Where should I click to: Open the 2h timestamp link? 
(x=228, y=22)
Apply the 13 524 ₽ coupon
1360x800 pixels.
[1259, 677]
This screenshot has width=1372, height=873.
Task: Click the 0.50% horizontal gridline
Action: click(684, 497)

* [WHAT TO WORK ON]: Return every line of the data unchanged.

* [RESPONSE AREA]:
Where should I click to: Open the 2h timestamp link? 
(x=228, y=22)
Apply the 13 524 ₽ coupon
1360x800 pixels.
[1259, 677]
This screenshot has width=1372, height=873.
Task: Click the 0.50% horizontal gridline
Action: click(684, 497)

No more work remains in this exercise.